Figure 2: Reconstruction with energy penalty term $E_U$ with $\kappa$ = $U (v_{\rm true})$ = $-0.354$. Shown are true (thin lines), reconstructed (thick lines), and reference potential (dashed). (a) ${\bf K}_0$ = $-\Delta$, $v_0(x)$ = $\sin(\pi x/3)$, $\mu$ = 1000, $U(v)$ = $-0.353$. (b) ${\bf K}_0$ = $-\Delta -\gamma \Delta _\theta$, $v_0\equiv 0$, $\theta$ = 6, $\gamma$ = 0.12, $\lambda$ = 0.05, $\mu$ = 10, $U(v)$ = $-0.351$. All other parameters as for Fig.1.

Figure 3: Reconstruction of symmetric potential with mixture of Gaussian priors. (a) shows empirical density (bars), true (thin line) and reconstructed likelihood (thick line). (b) shows the true potential (thin line), the two reference potentials $v_1$ and $v_2$ (dashed lines), and a solution for the reconstructed potential $v$ (thick line). Because both reference potentials are partially supported by the data the approximated $v$ is a mixture of the solutions for $v_1$ and $v_2$. (Final mixture coefficients $p_0(1\vert v)$ = 0.57, $p_0(2\vert v)$ = 0.43, 20 data points, mesh with 31 points, $v(x)$ = $v(-x)$, boundary condition $v(\pm 15)$ = 0, and $m$ = 0.1, $\beta$ = 1, ${\bf K}_0$ = $-\Delta$, $\lambda$ = 0.5, $\mu$ = 10, $\kappa$ = $-10,01$ = $U (v_{\rm true})$ resulting in $U(v)$ = $-10.1$.)

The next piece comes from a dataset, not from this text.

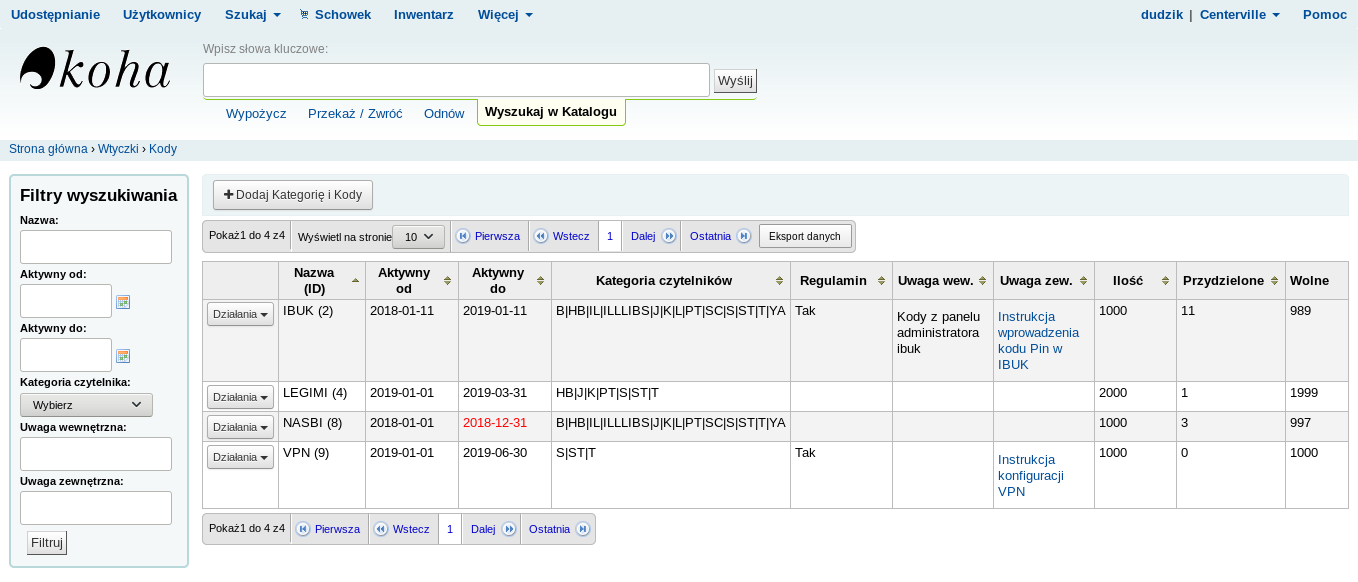Screen dimensions: 1358x582
Task: Click Dodaj Kategorię i Kody button
Action: pos(293,195)
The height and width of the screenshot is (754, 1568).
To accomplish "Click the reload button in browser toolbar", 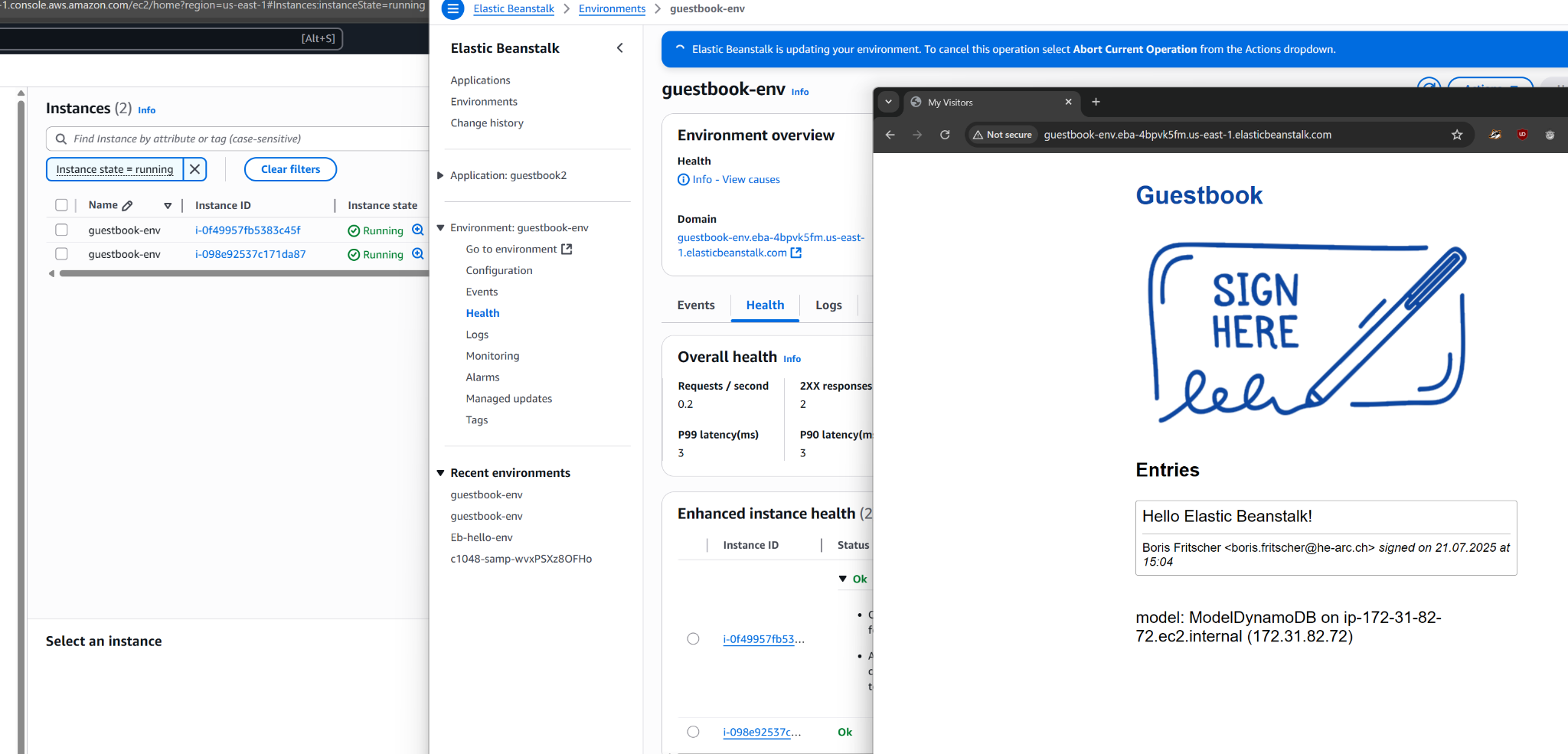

Fig.2b shows the implementation of approximate periodicity by an operator $\Delta_\theta$, defined by $<\!\!v\vert\Delta_\theta \vert v\!\!>$ = $\int \!dx \vert v(x)-v(x+\theta)\vert^2$ for periodic boundary conditions on $v$, thus measuring the difference between the potential $v(x)$ and the potential translated by $\theta$. To find smooth solutions we added a negative Laplacian term with zero reference potential, i.e., we used ${\bf K}_0$ = $-\Delta -\gamma \Delta _\theta$. To have an invertible matrix for periodic boundary conditions on $v$ we iterated this time with ${\bf A}$ = ${\bf K}_0$ + $0.1 {\bf I}$. The implementation of approximate periodicity by $\Delta_\theta$ instead of a periodic $v_0$ is more general in so far as it annihilates arbitrary functions with period $\theta$. As, however, the reference function of the Laplacian term does not fit the true potential very well, the reconstruction is poorer in regions where the potential is large and thus no data are available. In these regions a priori information is of special importance. Finally, Fig.3 shows the implementation of a mixture of Gaussian prior processes.

In conclusion, we have applied a nonparametric Bayesian approach to inverse quantum statistics and shown its numerical feasibility for one-dimensional examples.